Tokyo participe aussi au plafonnement des prix du pétrole russe instauré en décembre par le G7, l’Union européenne et l’Australie. Mais le Japon a fait exempter de ce mécanisme le pétrole qu’il importe de Sakhaline-2, un projet pétrogazier au large de cette île de l’Extrême-Orient russe. Les majors pétrolières anglo-saxonnes ExxonMobil et Shell ont renoncé l’an dernier à leurs parts dans Sakhaline-1 et 2 et ces projets sont passés sous le contrôle étroit de l’Etat russe.
Tokyo a cependant obtenu le maintien de ses parts existantes (30% de Sakhaline-1 via un consortium public-privé et 22,5% de Sakhaline-2 via les entreprises privées Mitsubishi Corp et Mitsui & Co). Ces projets ont l’avantage d’être “très proches” du Japon, à la différence de ses autres sources d’approvisionnements, rappelle à l’AFP Hiroshi Hashimoto de l’Institut japonais de l’économie de l’énergie (IEEJ).
Une sécurité énergétique fragile
Le Japon, dont l’autosuffisance énergétique (13,4%) est de loin la plus faible du G7, mise depuis longtemps sur Sakhaline pour diversifier ses approvisionnements, sachant que plus de 90% de ses importations de pétrole proviennent du Moyen-Orient. Ses livraisons de brut pourraient ainsi être menacées “en cas de crise au Moyen-Orient ou en mer de Chine méridionale, par où transite la plupart de l’énergie à destination du Japon”, explique James D. Brown, professeur du campus japonais de l’université américaine Temple. Cette sécurité énergétique précaire est “enracinée dans l’esprit du gouvernement nippon” depuis les années 1970 et le premier choc pétrolier, rappelle M. Brown.

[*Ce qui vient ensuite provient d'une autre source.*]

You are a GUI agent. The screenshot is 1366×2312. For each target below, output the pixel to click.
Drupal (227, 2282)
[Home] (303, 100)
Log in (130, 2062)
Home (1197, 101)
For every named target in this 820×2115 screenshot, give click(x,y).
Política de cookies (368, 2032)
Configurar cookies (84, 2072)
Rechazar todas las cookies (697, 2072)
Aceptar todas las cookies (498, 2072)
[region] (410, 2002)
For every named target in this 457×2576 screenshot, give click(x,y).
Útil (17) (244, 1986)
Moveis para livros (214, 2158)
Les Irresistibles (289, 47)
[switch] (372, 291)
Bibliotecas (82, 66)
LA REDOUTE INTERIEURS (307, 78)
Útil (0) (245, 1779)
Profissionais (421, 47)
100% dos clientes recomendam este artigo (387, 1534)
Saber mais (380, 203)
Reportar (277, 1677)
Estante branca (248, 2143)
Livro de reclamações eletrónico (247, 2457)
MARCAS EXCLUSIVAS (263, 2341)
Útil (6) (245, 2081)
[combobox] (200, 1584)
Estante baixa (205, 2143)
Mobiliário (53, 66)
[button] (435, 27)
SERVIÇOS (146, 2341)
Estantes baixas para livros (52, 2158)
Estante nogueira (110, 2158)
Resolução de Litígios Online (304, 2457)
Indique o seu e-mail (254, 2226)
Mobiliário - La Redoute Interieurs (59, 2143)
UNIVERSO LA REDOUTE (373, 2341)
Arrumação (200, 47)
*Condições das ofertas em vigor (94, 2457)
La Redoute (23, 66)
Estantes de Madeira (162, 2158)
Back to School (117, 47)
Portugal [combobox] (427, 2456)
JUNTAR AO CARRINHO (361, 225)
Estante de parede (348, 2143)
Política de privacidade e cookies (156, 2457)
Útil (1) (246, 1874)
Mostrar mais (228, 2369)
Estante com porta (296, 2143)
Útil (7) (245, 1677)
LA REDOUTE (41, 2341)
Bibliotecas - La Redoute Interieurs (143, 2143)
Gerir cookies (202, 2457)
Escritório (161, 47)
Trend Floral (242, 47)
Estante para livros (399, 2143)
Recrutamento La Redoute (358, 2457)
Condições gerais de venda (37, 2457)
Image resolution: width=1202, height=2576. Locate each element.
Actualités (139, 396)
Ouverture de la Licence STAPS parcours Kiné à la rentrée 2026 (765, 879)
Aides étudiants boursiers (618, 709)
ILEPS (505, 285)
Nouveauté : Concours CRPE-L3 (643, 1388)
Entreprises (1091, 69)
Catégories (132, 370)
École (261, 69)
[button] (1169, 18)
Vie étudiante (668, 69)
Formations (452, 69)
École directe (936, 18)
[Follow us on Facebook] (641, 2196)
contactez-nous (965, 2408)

Sakhaline-2 est encore plus stratégique pour le Japon car ce projet fournit quasiment la totalité de ses importations de GNL russe (9,5% du volume total de GNL importé par le pays en 2022). Les prix du GNL ont explosé avec la guerre en Ukraine et la ruée de l’Europe sur ce segment. Il aurait donc été impossible pour le Japon de remplacer facilement et à bon prix ses contrats de long terme à Sakhaline-2, selon Yuriy Humber, fondateur de la plateforme d’analyses Japan NRG. Selon lui, sanctionner le pétrole mais pas le gaz naturel de ce projet n’aurait pas non plus eu de sens car l’extraction de ces deux ressources y est simultanée. Le Japon a aussi souligné le risque de voir la Chine le remplacer à Sakhaline s’il abandonnait ses parts.
Morale vs pragmatisme
Certains experts doutent toutefois que Tokyo ait fait le bon choix. Sakhaline est “une source de vulnérabilité” pour le Japon car cela l’expose à d’éventuelles représailles énergétiques de Moscou, estime M. Brown. “Il est bien sûr important de ne pas trop dépendre” de Sakhaline, admet M. Hashimoto. “Le Japon doit se préparer à des événements inamicaux en diversifiant davantage ses approvisionnements”.
Des firmes nippones ont récemment conclu de nouveaux contrats GNL de long terme avec les Etats-Unis et Oman. Mais dans ce genre d’accords, il faut généralement attendre plusieurs années avant d’être livré. Rester à Sakhaline “porte atteinte à la diplomatie morale et fondée sur les valeurs que (le Japon) s’est engagé à renforcer au cours de sa présidence” du G7, critique Wrenn Yennie Lindgren, une experte des instituts norvégien et suédois des affaires internationales.
Cependant pour M. Humber, “on ne peut se permettre d’agir moralement que si l’on a une solution pragmatique” derrière. Ce dont le Japon est dépourvu dans l’immédiat. Et ses alliés occidentaux seraient mal placés pour lui donner des leçons, des exceptions dans les sanctions pétrolières contre la Russie ayant aussi été aménagées pour certains pays du Sud-Est de l’Union européenne.